■ **Excerpted data**:

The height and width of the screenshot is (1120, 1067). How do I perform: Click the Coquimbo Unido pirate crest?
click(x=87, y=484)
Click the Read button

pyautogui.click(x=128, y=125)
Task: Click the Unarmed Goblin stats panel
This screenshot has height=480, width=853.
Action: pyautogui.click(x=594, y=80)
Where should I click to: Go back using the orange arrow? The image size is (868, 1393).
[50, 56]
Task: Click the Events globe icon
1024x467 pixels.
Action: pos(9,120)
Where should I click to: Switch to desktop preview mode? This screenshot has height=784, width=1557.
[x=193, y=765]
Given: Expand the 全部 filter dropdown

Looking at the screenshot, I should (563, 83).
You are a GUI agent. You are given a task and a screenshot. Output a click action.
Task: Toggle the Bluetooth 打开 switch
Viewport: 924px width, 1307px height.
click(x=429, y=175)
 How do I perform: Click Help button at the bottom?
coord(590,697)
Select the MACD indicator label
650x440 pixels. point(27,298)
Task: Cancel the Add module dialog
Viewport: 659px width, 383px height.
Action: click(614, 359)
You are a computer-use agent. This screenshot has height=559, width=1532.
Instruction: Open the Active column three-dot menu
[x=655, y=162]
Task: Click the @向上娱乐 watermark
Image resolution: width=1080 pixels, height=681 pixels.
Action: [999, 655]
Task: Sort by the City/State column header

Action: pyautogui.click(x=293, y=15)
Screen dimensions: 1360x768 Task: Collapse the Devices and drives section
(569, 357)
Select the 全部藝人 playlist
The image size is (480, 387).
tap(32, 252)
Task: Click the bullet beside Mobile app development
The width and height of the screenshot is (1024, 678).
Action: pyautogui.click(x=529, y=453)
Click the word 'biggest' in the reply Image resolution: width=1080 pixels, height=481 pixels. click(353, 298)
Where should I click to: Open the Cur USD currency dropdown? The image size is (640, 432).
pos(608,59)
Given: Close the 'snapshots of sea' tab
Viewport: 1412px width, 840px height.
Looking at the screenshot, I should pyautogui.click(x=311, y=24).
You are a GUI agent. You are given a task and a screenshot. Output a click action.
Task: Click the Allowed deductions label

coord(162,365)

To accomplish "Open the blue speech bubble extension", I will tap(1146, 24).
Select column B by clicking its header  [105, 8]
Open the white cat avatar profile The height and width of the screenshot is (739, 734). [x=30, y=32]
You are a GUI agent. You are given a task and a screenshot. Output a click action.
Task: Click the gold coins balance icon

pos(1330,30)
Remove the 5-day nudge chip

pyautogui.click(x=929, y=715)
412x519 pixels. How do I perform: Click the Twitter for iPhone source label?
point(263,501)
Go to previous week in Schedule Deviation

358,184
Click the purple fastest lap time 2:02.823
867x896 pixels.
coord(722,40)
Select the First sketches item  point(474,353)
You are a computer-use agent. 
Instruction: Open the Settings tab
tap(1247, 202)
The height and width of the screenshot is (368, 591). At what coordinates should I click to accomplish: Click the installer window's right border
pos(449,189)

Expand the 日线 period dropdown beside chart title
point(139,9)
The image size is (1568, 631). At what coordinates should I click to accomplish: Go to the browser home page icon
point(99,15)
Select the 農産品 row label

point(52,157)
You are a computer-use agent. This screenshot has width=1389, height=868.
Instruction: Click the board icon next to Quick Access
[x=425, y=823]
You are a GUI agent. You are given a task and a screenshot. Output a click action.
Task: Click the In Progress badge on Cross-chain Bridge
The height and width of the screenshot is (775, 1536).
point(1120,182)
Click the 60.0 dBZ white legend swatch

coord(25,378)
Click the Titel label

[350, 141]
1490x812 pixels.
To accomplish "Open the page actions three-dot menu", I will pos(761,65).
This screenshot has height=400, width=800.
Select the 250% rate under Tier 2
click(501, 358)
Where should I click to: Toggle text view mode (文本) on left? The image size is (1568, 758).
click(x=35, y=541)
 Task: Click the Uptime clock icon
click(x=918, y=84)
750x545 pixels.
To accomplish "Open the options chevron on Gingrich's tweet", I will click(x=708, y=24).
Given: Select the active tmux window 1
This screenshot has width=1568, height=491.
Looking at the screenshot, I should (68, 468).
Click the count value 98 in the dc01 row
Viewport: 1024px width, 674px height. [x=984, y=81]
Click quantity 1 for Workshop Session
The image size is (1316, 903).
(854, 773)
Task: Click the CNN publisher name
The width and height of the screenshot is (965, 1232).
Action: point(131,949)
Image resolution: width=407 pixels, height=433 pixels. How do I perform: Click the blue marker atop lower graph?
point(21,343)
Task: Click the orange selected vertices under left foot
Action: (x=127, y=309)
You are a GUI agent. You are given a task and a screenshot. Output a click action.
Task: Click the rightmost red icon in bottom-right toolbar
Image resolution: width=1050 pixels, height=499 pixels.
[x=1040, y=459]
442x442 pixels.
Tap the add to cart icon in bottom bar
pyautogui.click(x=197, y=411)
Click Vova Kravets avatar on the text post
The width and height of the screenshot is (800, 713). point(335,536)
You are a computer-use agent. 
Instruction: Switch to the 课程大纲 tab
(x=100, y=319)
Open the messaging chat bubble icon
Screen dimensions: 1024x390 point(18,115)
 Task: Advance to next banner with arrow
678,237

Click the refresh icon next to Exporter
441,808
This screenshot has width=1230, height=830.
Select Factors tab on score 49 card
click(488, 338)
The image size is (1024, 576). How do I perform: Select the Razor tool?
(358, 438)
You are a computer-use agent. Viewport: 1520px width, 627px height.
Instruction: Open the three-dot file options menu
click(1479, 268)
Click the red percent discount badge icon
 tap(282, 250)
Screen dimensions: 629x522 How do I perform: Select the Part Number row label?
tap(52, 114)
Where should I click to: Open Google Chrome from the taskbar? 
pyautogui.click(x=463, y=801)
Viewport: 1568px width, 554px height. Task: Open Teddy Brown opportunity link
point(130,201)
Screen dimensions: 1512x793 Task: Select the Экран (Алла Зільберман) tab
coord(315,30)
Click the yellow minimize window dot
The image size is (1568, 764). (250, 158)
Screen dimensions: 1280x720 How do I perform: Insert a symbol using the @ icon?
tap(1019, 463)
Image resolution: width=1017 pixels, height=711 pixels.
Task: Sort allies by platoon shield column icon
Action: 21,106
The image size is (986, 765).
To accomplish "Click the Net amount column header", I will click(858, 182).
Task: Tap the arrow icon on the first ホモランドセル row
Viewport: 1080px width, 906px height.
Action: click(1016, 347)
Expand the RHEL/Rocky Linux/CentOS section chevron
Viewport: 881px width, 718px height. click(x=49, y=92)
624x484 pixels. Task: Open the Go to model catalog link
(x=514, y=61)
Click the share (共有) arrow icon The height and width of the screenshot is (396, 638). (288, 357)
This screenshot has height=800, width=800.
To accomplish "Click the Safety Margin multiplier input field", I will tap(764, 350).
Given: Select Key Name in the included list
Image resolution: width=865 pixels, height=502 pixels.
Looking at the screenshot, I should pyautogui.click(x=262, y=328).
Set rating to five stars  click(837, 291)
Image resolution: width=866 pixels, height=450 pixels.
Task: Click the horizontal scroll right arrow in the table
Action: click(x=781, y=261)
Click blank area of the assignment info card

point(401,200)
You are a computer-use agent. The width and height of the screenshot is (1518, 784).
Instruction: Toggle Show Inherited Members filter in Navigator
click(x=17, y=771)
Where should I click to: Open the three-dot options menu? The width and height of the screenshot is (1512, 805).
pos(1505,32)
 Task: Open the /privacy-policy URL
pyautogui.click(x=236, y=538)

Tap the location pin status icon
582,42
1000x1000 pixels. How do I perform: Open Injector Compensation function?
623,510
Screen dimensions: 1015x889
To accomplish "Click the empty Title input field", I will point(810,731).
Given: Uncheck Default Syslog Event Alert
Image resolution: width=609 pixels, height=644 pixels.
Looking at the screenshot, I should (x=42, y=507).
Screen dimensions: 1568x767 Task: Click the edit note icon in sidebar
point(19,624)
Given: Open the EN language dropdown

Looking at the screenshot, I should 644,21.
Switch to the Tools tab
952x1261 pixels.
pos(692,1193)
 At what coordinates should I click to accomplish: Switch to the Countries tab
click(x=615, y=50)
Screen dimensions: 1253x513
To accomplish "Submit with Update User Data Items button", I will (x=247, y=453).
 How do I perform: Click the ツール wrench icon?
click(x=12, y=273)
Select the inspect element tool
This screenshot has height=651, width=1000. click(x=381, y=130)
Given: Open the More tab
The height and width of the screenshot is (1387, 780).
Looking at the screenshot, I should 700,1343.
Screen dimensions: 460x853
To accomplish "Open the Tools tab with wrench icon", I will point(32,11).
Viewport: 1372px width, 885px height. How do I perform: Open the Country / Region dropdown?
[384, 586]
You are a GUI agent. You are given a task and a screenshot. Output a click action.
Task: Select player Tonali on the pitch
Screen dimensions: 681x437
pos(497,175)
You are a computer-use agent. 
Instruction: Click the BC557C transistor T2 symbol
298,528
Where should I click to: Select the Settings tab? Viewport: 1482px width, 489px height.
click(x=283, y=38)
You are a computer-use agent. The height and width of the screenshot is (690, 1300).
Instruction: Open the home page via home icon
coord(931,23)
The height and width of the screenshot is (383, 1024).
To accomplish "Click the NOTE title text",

■ **Task details**: Only lines holding the word "input" belong in the answer; copy each one from the material.

■ **Result of this task**:
To accomplish "Click the Safety Margin multiplier input field", I will tap(764, 350).
To accomplish "Click the empty Title input field", I will point(810,731).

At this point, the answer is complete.